▶

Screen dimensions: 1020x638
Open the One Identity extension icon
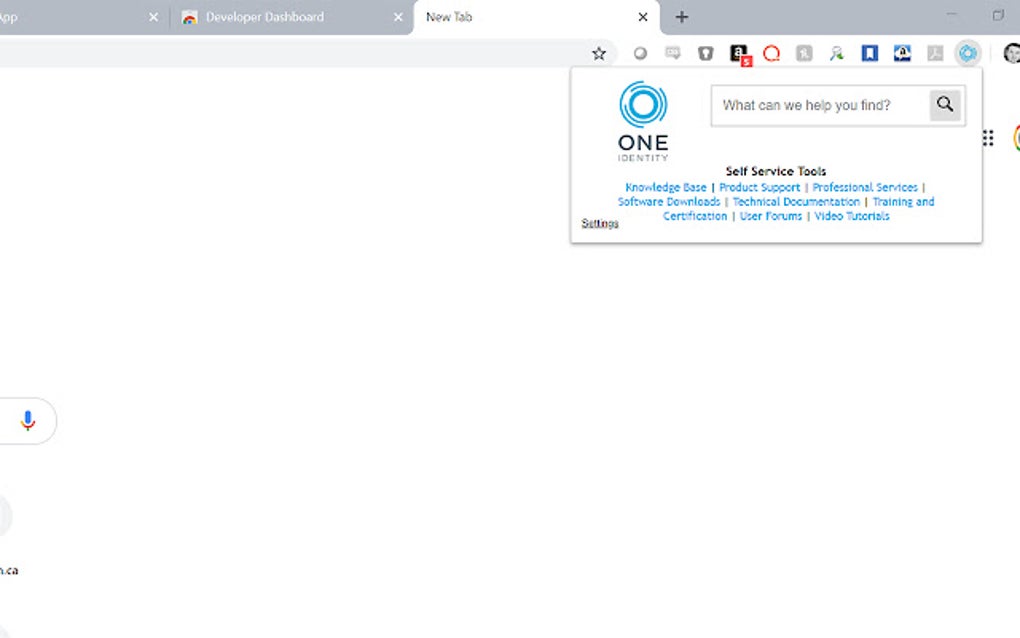coord(966,52)
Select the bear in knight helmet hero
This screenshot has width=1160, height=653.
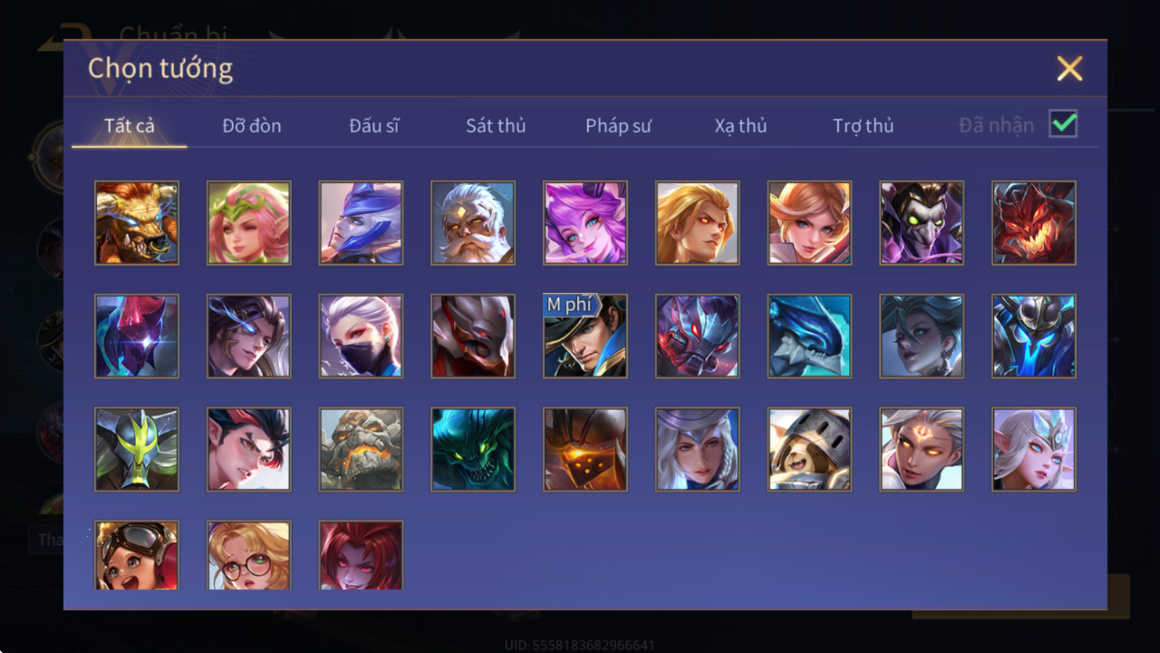click(809, 449)
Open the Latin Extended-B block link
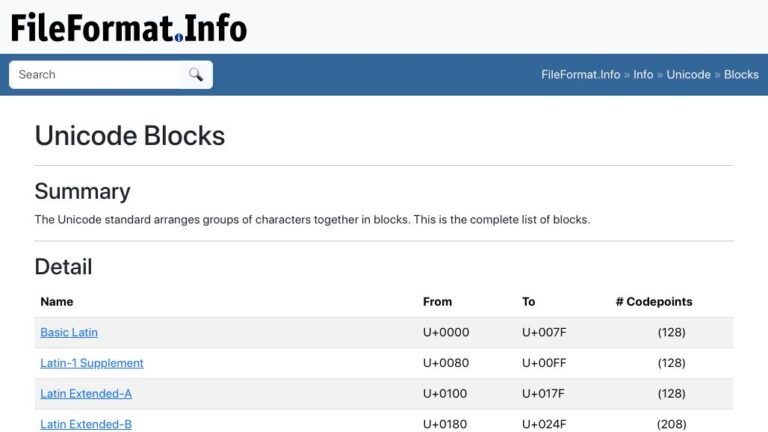This screenshot has width=768, height=432. click(86, 424)
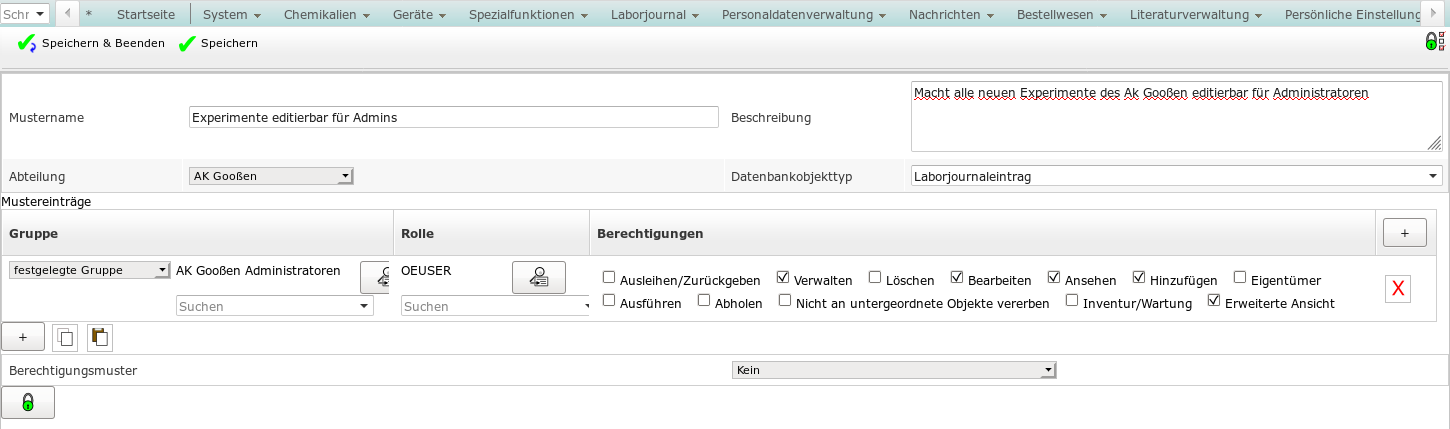Click the copy entries icon

point(64,337)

◀

Rewrite all the records as a numbered list with one line per item. Skip the blank lines and leave out the pictures.

1. Screen dimensions: 1020x638
2. Open the One Identity extension icon
3. coord(966,52)
4. Select the bear in knight helmet hero
5. This screenshot has width=1160, height=653.
6. click(809, 449)
7. Open the Latin Extended-B block link
8. This screenshot has width=768, height=432. click(86, 424)
9. Click the copy entries icon
10. point(64,337)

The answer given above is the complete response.